Pushing a liberal talking point on America's health insurance "crisis", writer Tina Peng painted American medical tourists headed to Mexico as "refugees from an ailing health care system." Yet nowhere in her November 19 Newsweek Web exclusive did Peng put mention the lengths Mexico goes to encourage its poor citizens illegally in the United States on where to obtain free health care for better care, nor did she note that medical tourism is a huge industry in America.:
Dorthea, 72, a retired bank teller, lives in Harlingen, Texas, a city of about 67,000 in the heart of the Rio Grande Valley. Like a lot of Texans, she's crossed the border to Mexico a few times to buy cheap medication. But she'd never considered undergoing complicated medical procedures there—at least, not until she was quoted the prohibitive price of $30,000 for a gastric-band procedure, a treatment for obesity in which a band is placed around the stomach to limit food intake. It wasn't covered by her insurance, so Dorthea, who asked that her last name be withheld for privacy reasons, opted to drive south and pay less than $10,000 for the outpatient operation at an American-owned hospital in Reynosa, Mexico, 10 minutes over the border and about an hour from her home. The outpatient surgery was a success, and she's planning on returning for follow-up care. "It was very good treatment," she says.
Medical tourism, which used to be mainly for elective surgery, and aimed at people who could afford weeklong trips to Brazil, is becoming an increasingly viable source of more basic health care for some of those sidelined by the insurance system in America, where 47 million people are uninsured and many millions are underinsured. Now, Americans like Dorthea who live along the Mexican border are driving and even walking south in search of treatment that can cost half or less of what it does in the United States.
Dorthea will be treated in a private, American-owned private hospital and treated, presumably, by doctors who would be held to higher standards than lower-paid counterparts in the Mexican government's hospitals. Yet Peng failed to explore how a difference in U.S. versus Mexican regulation and labor costs is what's really at play in cross-border medical tourism.
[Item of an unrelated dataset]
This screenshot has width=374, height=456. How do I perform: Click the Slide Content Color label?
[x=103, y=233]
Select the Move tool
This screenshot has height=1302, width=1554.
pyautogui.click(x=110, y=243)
What's more, it seems to not have occurred to Peng that the reason Dorthea was denied insurance coverage for gastric surgery was because her age and obesity presented significant risk of adverse complications and/or death in a surgery that is, after all, elective.
And while she noted that "medical tourism worldwide continues to grow" from "an estimated $60 billion in 2006" to "hit $100 billion by 2012," Peng failed to mention that many of those tourists hail from Canada and other countries with universal government health care who can find better quality care in private facilities in the United States.